15. NumPy vs Numba vs JAX#

In the preceding lectures, we’ve discussed three core libraries for scientific and numerical computing:

Which one should we use in any given situation?

This lecture addresses that question, at least partially, by discussing some use cases.

Before getting started, we note that the first two are a natural pair: NumPy and Numba play well together.

JAX, on the other hand, stands alone.

When considering each approach, we will consider not just efficiency and memory footprint but also clarity and ease of use.

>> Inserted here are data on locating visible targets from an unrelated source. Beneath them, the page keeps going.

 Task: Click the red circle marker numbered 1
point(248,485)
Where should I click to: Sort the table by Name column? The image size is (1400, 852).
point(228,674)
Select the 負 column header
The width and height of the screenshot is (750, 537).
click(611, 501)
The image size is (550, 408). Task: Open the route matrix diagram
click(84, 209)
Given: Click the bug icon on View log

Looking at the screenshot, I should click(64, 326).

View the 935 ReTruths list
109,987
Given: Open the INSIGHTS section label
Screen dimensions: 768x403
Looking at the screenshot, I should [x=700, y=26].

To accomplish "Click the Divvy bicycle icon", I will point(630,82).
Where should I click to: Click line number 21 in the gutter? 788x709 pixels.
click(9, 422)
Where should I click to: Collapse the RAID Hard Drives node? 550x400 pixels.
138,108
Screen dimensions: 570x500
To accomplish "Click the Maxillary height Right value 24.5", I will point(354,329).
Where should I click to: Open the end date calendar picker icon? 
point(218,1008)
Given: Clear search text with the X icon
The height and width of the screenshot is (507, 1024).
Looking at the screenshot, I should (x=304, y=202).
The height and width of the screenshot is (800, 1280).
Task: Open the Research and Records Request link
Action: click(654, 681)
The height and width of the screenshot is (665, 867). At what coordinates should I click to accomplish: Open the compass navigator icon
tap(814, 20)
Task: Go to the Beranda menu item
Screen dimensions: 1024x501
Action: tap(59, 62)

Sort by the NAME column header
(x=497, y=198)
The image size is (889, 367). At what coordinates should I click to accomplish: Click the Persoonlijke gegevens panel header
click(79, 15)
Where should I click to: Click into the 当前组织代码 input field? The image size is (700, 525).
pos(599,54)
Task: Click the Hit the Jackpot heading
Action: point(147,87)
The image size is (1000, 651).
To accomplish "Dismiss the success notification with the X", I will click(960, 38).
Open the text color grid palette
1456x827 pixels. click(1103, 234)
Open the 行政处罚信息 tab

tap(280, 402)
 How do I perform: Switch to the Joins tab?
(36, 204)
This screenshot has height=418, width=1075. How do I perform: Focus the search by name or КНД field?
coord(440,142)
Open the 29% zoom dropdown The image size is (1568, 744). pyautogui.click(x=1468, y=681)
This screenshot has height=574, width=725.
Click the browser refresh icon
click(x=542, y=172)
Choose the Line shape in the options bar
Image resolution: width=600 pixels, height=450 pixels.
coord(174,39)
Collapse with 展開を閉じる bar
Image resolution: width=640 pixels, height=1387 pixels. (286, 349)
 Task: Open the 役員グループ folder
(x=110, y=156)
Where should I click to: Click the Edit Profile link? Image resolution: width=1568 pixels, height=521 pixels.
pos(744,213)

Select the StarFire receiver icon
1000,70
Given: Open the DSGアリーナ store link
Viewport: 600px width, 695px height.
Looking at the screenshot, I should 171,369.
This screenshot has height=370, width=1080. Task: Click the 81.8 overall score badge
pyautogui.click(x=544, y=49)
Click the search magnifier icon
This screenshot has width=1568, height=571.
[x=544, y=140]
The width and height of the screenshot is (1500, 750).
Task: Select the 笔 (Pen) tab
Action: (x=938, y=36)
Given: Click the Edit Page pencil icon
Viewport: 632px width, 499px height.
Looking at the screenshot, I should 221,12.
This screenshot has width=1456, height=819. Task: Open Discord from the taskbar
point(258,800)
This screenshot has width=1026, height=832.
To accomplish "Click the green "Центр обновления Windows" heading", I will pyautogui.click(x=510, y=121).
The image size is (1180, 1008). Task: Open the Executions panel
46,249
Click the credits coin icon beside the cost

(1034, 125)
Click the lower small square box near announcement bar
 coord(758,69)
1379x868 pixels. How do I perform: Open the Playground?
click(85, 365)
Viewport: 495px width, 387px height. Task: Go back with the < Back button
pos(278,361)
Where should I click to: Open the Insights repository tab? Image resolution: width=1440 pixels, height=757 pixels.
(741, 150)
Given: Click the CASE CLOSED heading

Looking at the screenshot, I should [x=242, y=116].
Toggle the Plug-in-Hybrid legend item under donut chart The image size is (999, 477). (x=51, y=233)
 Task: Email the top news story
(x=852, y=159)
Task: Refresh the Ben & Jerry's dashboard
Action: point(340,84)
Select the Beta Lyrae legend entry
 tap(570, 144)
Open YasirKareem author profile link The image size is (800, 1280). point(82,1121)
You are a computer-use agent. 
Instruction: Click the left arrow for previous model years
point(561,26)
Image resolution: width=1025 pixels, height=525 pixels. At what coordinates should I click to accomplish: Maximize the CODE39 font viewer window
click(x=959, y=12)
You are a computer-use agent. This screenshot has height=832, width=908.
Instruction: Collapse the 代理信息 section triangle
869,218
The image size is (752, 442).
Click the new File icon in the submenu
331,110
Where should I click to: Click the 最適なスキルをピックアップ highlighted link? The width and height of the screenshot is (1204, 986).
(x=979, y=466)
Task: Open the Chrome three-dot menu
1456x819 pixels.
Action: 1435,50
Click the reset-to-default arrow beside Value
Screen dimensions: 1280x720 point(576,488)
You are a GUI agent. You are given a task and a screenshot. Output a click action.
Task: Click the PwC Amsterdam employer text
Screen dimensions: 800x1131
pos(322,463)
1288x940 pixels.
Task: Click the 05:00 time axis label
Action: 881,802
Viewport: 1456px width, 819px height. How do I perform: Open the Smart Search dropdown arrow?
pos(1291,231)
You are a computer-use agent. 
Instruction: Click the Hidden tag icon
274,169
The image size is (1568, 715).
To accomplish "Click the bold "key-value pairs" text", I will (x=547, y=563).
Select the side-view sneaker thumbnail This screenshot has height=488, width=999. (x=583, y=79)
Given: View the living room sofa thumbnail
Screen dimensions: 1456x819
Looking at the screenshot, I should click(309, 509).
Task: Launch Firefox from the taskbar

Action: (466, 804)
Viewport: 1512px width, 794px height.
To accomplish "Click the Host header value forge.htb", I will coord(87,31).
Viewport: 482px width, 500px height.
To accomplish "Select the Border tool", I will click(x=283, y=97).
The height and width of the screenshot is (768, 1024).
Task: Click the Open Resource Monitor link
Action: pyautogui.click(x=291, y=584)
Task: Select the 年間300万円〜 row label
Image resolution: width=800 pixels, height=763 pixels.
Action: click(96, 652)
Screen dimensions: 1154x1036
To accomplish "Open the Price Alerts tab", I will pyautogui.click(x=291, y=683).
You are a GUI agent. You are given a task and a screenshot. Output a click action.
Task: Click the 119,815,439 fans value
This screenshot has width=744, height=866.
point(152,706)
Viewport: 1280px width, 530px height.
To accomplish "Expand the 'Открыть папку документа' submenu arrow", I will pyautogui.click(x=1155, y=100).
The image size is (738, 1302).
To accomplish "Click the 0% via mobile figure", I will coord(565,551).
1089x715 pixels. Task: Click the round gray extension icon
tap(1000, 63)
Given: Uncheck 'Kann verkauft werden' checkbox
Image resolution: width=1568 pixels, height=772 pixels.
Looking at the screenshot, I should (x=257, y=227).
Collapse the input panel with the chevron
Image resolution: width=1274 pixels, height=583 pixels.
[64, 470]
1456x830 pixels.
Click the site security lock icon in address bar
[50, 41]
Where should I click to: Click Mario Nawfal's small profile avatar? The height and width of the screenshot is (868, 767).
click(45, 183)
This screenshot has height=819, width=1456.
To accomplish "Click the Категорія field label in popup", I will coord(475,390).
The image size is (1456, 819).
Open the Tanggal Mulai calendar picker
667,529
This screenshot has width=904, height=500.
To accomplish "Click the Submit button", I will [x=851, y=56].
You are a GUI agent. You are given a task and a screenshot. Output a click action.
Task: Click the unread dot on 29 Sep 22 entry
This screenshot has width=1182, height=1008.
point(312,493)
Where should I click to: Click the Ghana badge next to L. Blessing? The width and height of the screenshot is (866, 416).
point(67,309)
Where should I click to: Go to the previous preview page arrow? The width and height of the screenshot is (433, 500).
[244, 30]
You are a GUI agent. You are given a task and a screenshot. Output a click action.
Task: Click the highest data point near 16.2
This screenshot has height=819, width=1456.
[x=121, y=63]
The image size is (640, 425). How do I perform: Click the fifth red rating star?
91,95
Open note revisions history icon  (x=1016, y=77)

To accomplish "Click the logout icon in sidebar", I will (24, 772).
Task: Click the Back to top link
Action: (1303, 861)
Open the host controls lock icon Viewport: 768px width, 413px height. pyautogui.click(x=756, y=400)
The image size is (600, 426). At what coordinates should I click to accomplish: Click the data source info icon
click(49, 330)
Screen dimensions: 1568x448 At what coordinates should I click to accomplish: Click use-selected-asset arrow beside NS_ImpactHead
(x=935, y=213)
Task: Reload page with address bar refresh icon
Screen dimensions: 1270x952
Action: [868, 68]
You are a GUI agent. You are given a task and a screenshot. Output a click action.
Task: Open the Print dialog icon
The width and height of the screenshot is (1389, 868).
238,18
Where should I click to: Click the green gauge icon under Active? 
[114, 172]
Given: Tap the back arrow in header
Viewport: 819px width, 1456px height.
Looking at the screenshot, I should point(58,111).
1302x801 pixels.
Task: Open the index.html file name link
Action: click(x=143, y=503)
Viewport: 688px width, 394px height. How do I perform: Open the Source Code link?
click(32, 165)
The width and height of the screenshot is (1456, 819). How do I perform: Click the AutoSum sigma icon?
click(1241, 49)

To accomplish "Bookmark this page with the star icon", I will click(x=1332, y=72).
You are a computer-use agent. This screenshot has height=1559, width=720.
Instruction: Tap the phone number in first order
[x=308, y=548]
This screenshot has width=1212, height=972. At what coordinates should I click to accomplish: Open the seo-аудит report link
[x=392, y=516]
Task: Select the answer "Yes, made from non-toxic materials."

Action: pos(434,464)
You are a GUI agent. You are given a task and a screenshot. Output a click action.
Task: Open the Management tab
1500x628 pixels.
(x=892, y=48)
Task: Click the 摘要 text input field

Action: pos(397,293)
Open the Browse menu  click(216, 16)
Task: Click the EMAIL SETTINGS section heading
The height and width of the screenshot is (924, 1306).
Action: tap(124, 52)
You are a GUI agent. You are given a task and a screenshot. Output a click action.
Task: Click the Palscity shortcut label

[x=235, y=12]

In addition to what’s in Anaconda, this lecture will need the following libraries:

!pip install quantecon jax

Show code cell output

Hide code cell output

Requirement already satisfied: quantecon in /home/runner/miniconda3/envs/quantecon/lib/python3.13/site-packages (0.10.1)
Requirement already satisfied: jax in /home/runner/miniconda3/envs/quantecon/lib/python3.13/site-packages (0.8.1)
Requirement already satisfied: numba>=0.49.0 in /home/runner/miniconda3/envs/quantecon/lib/python3.13/site-packages (from quantecon) (0.61.0)
Requirement already satisfied: numpy>=1.17.0 in /home/runner/miniconda3/envs/quantecon/lib/python3.13/site-packages (from quantecon) (2.1.3)
Requirement already satisfied: requests in /home/runner/miniconda3/envs/quantecon/lib/python3.13/site-packages (from quantecon) (2.32.3)
Requirement already satisfied: scipy>=1.5.0 in /home/runner/miniconda3/envs/quantecon/lib/python3.13/site-packages (from quantecon) (1.15.3)
Requirement already satisfied: sympy in /home/runner/miniconda3/envs/quantecon/lib/python3.13/site-packages (from quantecon) (1.13.3)
Requirement already satisfied: jaxlib<=0.8.1,>=0.8.1 in /home/runner/miniconda3/envs/quantecon/lib/python3.13/site-packages (from jax) (0.8.1)
Requirement already satisfied: ml_dtypes>=0.5.0 in /home/runner/miniconda3/envs/quantecon/lib/python3.13/site-packages (from jax) (0.5.4)
Requirement already satisfied: opt_einsum in /home/runner/miniconda3/envs/quantecon/lib/python3.13/site-packages (from jax) (3.4.0)
Requirement already satisfied: llvmlite<0.45,>=0.44.0dev0 in /home/runner/miniconda3/envs/quantecon/lib/python3.13/site-packages (from numba>=0.49.0->quantecon) (0.44.0)
Requirement already satisfied: charset-normalizer<4,>=2 in /home/runner/miniconda3/envs/quantecon/lib/python3.13/site-packages (from requests->quantecon) (3.3.2)
Requirement already satisfied: idna<4,>=2.5 in /home/runner/miniconda3/envs/quantecon/lib/python3.13/site-packages (from requests->quantecon) (3.7)
Requirement already satisfied: urllib3<3,>=1.21.1 in /home/runner/miniconda3/envs/quantecon/lib/python3.13/site-packages (from requests->quantecon) (2.3.0)
Requirement already satisfied: certifi>=2017.4.17 in /home/runner/miniconda3/envs/quantecon/lib/python3.13/site-packages (from requests->quantecon) (2025.4.26)
Requirement already satisfied: mpmath<1.4,>=1.1.0 in /home/runner/miniconda3/envs/quantecon/lib/python3.13/site-packages (from sympy->quantecon) (1.3.0)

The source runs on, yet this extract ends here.